*Work instructions:*
Can you turn the entries into a numbered list, dropping blank lines, starting with the line that contains "2420x1512 pixels." and going on through the line that contains "(x=497, y=424)"?

:: Data for processing ::

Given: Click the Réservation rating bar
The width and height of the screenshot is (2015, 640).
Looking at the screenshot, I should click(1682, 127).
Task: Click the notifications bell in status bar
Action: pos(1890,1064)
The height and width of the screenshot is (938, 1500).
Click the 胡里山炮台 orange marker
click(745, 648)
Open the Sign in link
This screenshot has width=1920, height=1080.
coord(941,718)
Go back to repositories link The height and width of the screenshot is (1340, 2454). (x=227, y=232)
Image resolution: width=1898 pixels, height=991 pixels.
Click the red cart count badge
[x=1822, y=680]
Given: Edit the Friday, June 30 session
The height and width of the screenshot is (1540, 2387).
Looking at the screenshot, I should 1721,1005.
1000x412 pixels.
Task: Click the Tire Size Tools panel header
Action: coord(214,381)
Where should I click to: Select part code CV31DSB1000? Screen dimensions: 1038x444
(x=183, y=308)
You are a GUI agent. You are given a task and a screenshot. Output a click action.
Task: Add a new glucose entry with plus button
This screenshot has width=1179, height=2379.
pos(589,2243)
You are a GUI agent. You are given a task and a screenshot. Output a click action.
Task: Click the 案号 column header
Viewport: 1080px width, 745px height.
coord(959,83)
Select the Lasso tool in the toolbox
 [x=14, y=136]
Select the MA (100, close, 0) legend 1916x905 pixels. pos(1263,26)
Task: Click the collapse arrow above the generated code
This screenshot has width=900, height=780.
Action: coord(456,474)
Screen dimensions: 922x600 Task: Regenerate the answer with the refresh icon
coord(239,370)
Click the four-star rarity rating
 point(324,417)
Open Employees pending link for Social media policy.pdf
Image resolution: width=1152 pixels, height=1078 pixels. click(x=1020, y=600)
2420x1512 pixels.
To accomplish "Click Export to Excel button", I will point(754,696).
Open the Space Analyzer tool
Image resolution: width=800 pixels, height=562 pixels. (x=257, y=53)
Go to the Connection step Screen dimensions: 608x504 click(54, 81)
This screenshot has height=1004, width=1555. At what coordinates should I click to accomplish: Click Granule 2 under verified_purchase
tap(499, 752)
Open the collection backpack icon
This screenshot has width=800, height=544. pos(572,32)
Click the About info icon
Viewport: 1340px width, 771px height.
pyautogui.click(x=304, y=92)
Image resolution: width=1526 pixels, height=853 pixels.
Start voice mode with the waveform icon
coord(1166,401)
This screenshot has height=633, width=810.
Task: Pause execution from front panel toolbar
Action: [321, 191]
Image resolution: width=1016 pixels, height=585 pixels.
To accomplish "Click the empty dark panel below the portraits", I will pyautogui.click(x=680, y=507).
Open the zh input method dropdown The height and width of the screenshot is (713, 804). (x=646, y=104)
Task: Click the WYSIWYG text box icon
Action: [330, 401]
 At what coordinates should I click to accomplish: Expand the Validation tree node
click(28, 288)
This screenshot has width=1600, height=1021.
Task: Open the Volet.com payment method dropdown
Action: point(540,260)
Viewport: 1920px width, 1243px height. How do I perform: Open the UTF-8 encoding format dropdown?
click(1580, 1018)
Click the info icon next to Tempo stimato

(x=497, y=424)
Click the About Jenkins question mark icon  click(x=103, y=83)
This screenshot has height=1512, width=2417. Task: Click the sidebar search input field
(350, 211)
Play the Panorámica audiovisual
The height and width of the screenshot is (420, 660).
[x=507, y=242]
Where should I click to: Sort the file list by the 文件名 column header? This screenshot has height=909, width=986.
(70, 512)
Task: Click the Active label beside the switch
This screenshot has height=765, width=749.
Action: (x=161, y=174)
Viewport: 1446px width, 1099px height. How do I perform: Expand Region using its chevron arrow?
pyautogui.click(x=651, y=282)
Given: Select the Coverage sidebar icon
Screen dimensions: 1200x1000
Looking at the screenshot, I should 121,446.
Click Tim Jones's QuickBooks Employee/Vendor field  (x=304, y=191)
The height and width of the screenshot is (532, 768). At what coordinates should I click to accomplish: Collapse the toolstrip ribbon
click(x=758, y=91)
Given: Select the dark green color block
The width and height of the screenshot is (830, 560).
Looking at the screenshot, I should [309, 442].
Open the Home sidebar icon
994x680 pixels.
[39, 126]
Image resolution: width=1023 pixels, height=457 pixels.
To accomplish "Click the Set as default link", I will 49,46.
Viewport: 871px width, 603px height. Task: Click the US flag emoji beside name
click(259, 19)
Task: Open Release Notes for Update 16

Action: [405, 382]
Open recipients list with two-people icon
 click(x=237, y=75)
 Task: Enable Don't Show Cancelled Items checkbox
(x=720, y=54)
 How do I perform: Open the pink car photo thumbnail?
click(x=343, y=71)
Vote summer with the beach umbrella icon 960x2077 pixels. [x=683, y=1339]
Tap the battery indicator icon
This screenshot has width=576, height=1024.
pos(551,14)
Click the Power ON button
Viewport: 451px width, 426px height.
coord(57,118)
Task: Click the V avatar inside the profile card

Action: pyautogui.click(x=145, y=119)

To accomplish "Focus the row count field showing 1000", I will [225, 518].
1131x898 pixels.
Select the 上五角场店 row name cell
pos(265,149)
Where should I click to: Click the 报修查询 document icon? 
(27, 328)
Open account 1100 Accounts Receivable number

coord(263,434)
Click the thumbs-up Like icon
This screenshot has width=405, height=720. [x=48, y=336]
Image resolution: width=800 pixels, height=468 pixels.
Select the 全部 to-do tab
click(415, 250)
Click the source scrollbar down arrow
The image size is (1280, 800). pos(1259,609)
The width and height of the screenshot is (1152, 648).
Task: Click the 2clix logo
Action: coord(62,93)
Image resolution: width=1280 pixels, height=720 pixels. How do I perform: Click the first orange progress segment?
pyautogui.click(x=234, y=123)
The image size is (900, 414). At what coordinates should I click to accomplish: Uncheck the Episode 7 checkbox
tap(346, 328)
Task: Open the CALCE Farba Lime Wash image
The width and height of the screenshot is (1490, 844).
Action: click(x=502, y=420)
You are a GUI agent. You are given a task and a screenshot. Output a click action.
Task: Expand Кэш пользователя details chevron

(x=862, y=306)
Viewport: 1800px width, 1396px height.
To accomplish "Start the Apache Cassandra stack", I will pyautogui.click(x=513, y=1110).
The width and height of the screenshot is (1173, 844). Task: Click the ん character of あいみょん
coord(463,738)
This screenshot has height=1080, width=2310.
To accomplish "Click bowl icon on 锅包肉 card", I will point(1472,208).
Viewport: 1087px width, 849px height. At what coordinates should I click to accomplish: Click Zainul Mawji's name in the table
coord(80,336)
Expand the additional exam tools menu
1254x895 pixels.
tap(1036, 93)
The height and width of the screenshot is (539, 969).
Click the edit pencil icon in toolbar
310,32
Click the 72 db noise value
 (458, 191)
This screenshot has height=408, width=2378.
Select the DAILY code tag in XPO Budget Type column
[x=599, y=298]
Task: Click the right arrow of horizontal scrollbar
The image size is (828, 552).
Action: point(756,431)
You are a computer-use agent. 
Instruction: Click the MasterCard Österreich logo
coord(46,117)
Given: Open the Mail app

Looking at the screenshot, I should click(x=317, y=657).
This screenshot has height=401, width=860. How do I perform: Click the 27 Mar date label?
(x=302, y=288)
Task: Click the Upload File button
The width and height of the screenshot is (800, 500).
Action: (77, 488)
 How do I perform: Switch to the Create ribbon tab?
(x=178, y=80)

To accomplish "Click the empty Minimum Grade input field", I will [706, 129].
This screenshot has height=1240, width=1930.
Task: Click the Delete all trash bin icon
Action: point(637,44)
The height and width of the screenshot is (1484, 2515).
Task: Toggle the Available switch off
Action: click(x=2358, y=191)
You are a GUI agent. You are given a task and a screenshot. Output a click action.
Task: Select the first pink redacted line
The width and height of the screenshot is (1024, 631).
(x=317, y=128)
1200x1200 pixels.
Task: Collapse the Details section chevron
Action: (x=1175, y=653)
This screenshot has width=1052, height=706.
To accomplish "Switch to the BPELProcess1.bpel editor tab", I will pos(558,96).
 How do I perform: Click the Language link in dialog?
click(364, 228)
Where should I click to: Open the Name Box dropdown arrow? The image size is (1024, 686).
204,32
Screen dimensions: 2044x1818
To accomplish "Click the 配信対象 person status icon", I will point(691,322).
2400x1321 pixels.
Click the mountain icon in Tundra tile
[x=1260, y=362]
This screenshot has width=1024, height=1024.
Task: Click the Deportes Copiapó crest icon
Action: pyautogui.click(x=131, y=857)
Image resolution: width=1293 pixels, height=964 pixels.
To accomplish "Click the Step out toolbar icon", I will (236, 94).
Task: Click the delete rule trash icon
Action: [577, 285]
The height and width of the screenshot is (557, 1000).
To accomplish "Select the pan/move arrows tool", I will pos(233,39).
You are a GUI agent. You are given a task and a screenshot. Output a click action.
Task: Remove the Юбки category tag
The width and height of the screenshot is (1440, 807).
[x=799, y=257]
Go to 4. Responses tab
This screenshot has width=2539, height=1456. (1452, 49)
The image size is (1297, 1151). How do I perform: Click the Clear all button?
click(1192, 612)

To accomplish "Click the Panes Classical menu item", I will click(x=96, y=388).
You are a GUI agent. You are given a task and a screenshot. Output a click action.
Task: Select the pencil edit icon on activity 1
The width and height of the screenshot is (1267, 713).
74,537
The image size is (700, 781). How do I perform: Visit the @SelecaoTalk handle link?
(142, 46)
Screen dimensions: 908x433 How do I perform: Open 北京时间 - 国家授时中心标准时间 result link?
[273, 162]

:::

*Result for this exercise:*
1. 2420x1512 pixels.
2. To accomplish "Click Export to Excel button", I will point(754,696).
3. Open the Space Analyzer tool
4. Image resolution: width=800 pixels, height=562 pixels. (x=257, y=53)
5. Go to the Connection step Screen dimensions: 608x504 click(54, 81)
6. This screenshot has height=1004, width=1555. At what coordinates should I click to accomplish: Click Granule 2 under verified_purchase
7. tap(499, 752)
8. Open the collection backpack icon
9. This screenshot has width=800, height=544. pos(572,32)
10. Click the About info icon
11. Viewport: 1340px width, 771px height.
12. pyautogui.click(x=304, y=92)
13. Image resolution: width=1526 pixels, height=853 pixels.
14. Start voice mode with the waveform icon
15. coord(1166,401)
16. This screenshot has height=633, width=810.
17. Task: Pause execution from front panel toolbar
18. Action: [321, 191]
19. Image resolution: width=1016 pixels, height=585 pixels.
20. To accomplish "Click the empty dark panel below the portraits", I will pyautogui.click(x=680, y=507).
21. Open the zh input method dropdown The height and width of the screenshot is (713, 804). (x=646, y=104)
22. Task: Click the WYSIWYG text box icon
23. Action: [330, 401]
24.  At what coordinates should I click to accomplish: Expand the Validation tree node
25. click(28, 288)
26. This screenshot has width=1600, height=1021.
27. Task: Open the Volet.com payment method dropdown
28. Action: point(540,260)
29. Viewport: 1920px width, 1243px height. How do I perform: Open the UTF-8 encoding format dropdown?
30. click(1580, 1018)
31. Click the info icon next to Tempo stimato
32. (x=497, y=424)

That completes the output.